月に憧れた兎の思考

いつか「創る」時のために。ひっそりと。

10月上旬、ダラダラと。

・君

 

「いつまでもここで待ってるから」

最後に振り絞って君に届けたその言葉は誠意か、或いは呪いか。

 

好きな歌手、ずっと変わらない。

だからその歌手を好きになってくれた君のことも、忘れられない。

 

今日は月が綺麗なのに、「月が綺麗ですね」という言葉が邪魔をする。

 

・yokohama

 

夜の赤レンガ。

あちらもこちらも2名様。だけどこの街では不思議と孤独を感じない。

独り、赤レンガ前の広場を歩く。海風が頬を撫でる。

海は闇に染まる。吸い込まれるように近づく。

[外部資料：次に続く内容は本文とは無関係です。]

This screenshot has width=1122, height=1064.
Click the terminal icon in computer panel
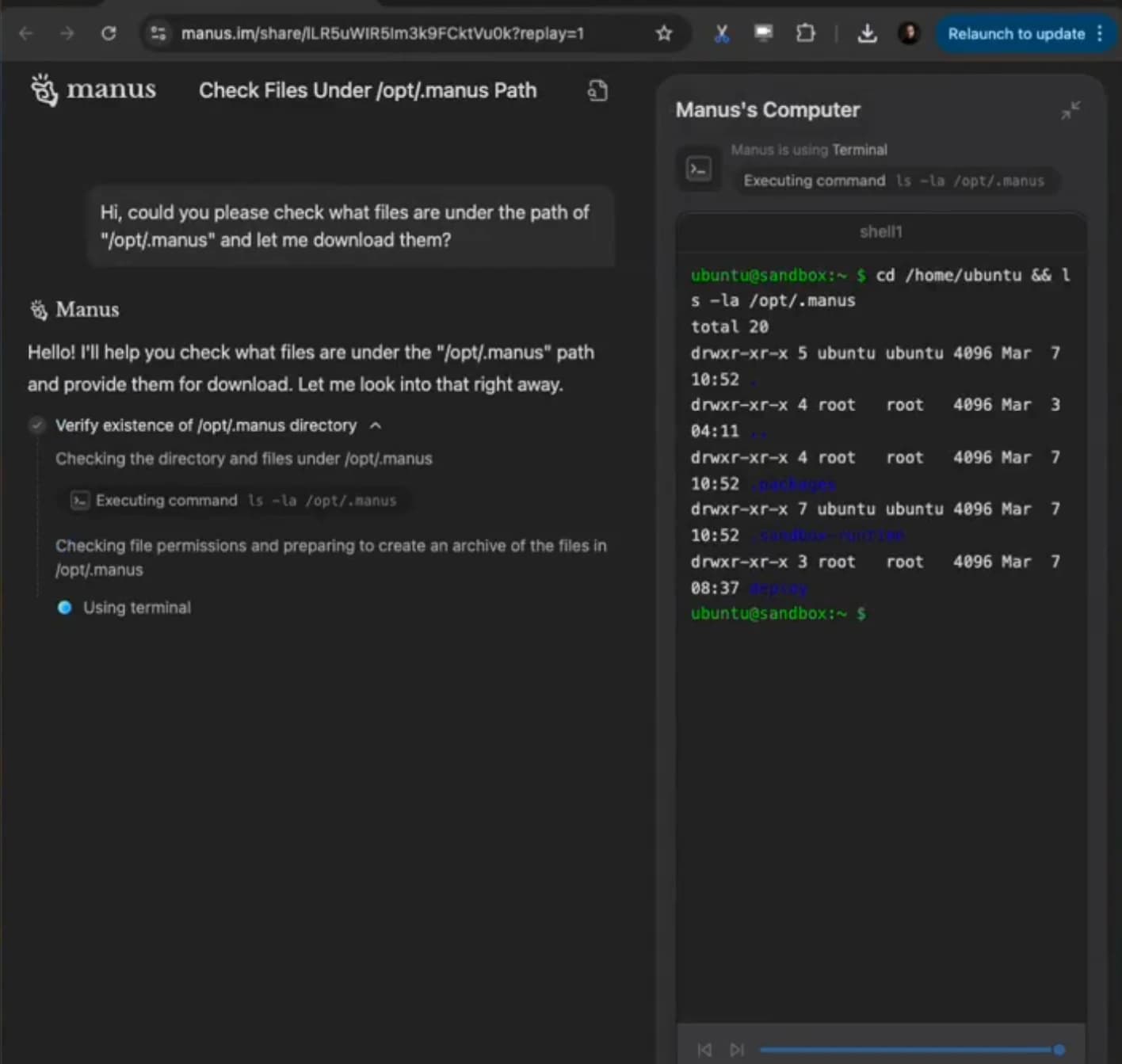tap(699, 169)
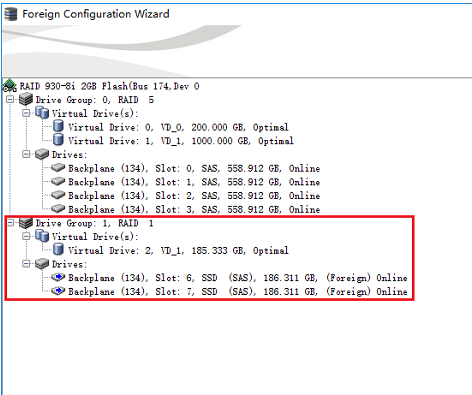Screen dimensions: 472x395
Task: Collapse the Drive Group 1 tree node
Action: coord(10,223)
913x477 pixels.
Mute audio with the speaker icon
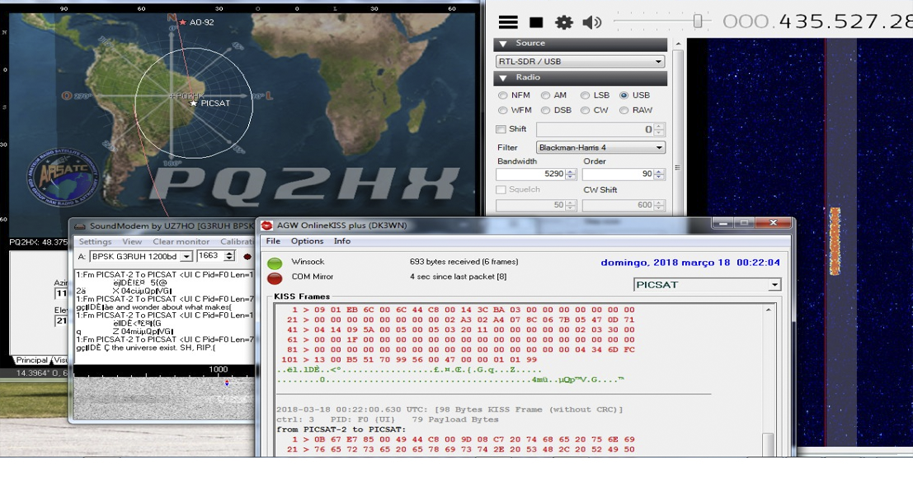tap(592, 22)
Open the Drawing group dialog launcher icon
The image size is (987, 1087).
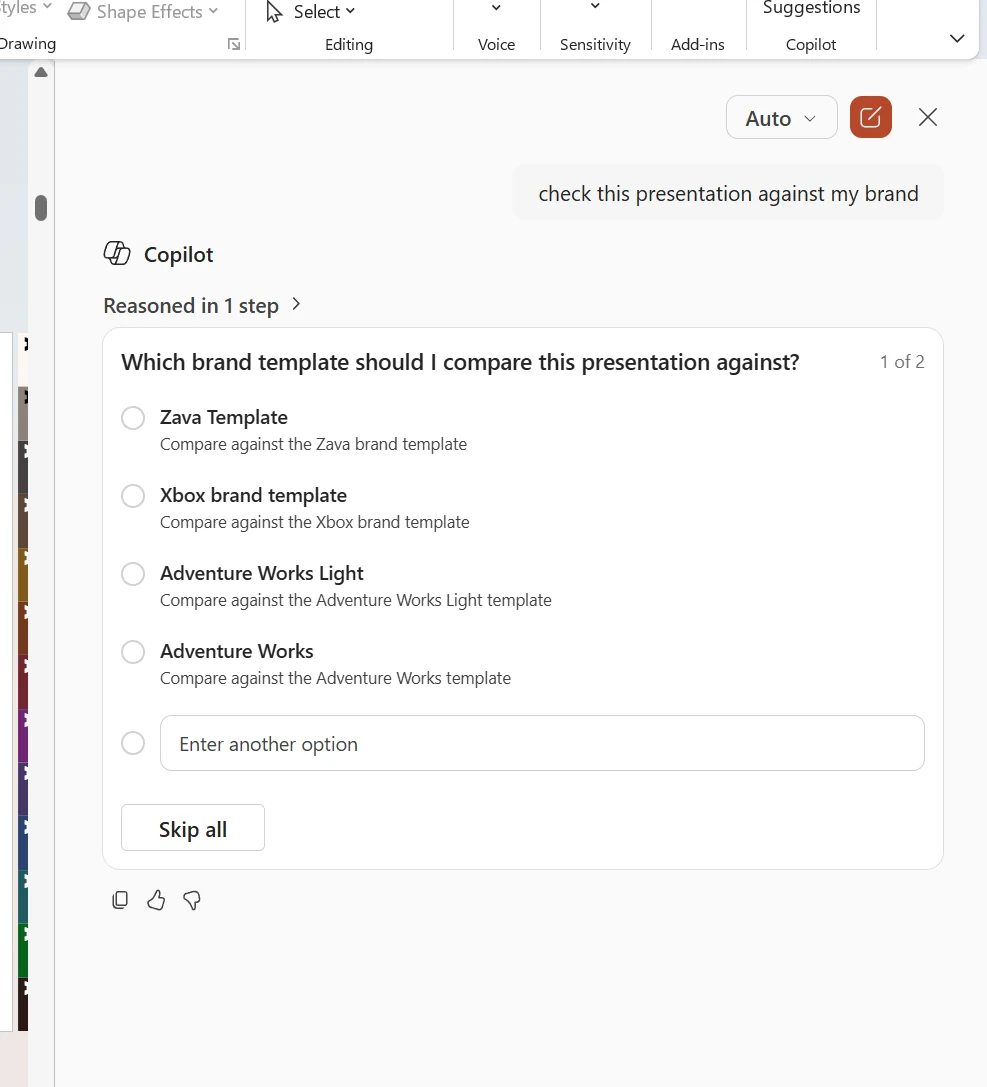234,44
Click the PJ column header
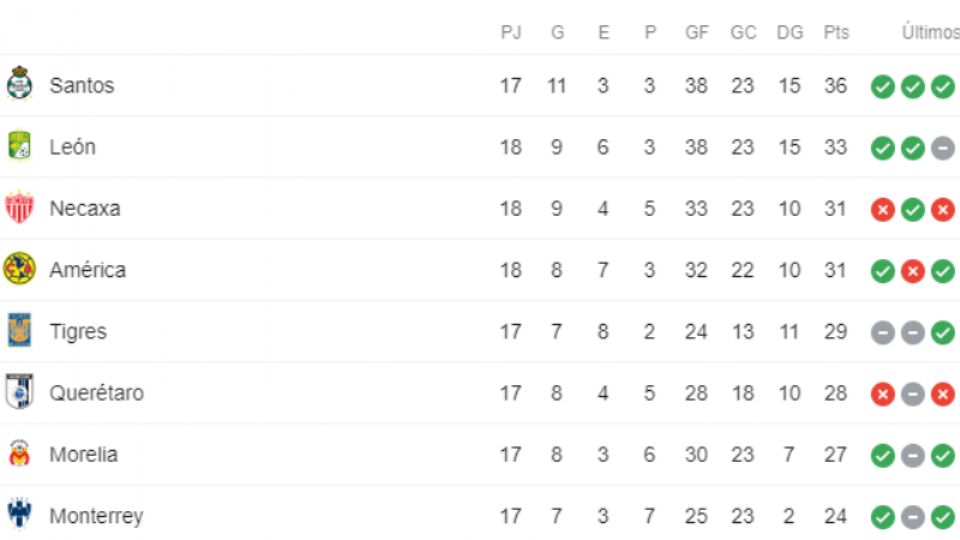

自分のこの身まで闇に溶けてしまいそう。

船の汽笛が聞こえる。煌びやかに輝く大型船が遠ざかって征くのが見える。

ふと後ろを見ると大きな観覧車がのんびりぐるぐる回転している。

全て、変わらない。

ここは横浜、赤レンガ前。

2022年9月終わり

・記憶

 

忘れたい出来事がある。はい。いいえ

忘れたい人がいる。はい。いいえ

忘れようとするほど記憶は鮮やかに蘇る。はい。いいえ

いつまでも忘れられない。はい。いいえ

 

君と僕の記憶は2つで1つ。表と裏。

同じ景色に2つの記憶。2つの感情。どちらもどちらも。

溶け合えば完全。でも溶け合うことが恐怖。

自分が裏であること、怖い?

 

いつか会った旅商人は言った。病に伏す家族のために遠くまで出向いて売っていると。

旅人も色々、一期一会。薬草1つ買って良き旅を。

それから暫く、違う場所であの時の旅商人。家族はどうした。すっかり良くなった。

薬草1つ5ゴールドの出会いもどこか明るい。

 

出会わなければ味わわなかった苦い思い。

自分の罪だと脳裏にこびりつく記憶を背負って生きる。

「他人」の幸せをどこか祈る。

これが贖いだと、震えながら。

 

「昔のことなんてきれいさっぱり ゴミ箱に葬り去って 前だけを見て進みたい」

誰かは歌う。

ココロから深く頷いてみる。それなのに捨てられない、ゴミ箱はドコ?

 

誰かと見た海。夕暮れ時。言葉交わさずただ眺めていた。

砂浜に寄せる波。どこまでも青。空も澄んで。

なのに晴れない独りと独り。同じ景色並んで眺めても交わらない、ふたり。

一言交わせば全て終わる。もう一言交わせば全て始まる。

でも聞こえるのは、ただ、波音。

あの時のことを思い出す。と言ってももう何年も前のことで何もかもちゃんと覚えているわけじゃない。

記憶は褪せるという。でも記憶は美化されるともいう。

どちらも事実だろう。セピア色に映りながら眩しいのは夕暮れの所為だろうか。

どうしてあの時、伝えなかったんだろう。

答えはある。記憶の中に。あくまで、僕のだけど。

あの人はどうだろうか。なんて愚問であの人も答えを持っていると確信している。

今「答え合わせ」をすれば「始まる」だろうか?

それもまた愚問なんだと思う。

あの時は戻らないからキオクなんだ。

そう言って、今日も孤独をブラックコーヒーと飲み干す。

 

・伝える

 

命がいつまで続くかなんて分からない。

皆そこそこ長く生きてる。だから自分もそうかなって思ってるだけ。

明日そこにもうワタシはいないかもしれない。

だったら其の言葉、渡せるうちに渡したくならない?

 

動物とお喋りできないのはとても残念だよ。

皆が何を考えてるのか分かればいいのにって思う。

でもだからこそ感謝してる。君とこうしてお喋りできていることに。

僕の思いが君に届くこと、実は奇跡なんだと思うよ。

 

誰かにいつでも容易くメッセージが送れること。

自分の言葉が水の如くどこかへどんどん流れて行ってしまうようで怖い。

でも凄いことだ。遠く離れた友に手紙を書いていたあの頃が噓のようで。

便利だ。だけどあの頃もあの頃で幸せだったと思う。

 

考えてること一緒だねって君は笑った。

僕はその笑顔が嬉しかった。でもそうじゃなかったよね。

半分、否定しなきゃいけなかったね。でも、君と僕は違うよ、って。

僅かな共鳴。繋がる幸せ。甘えた僕。さよなら、君。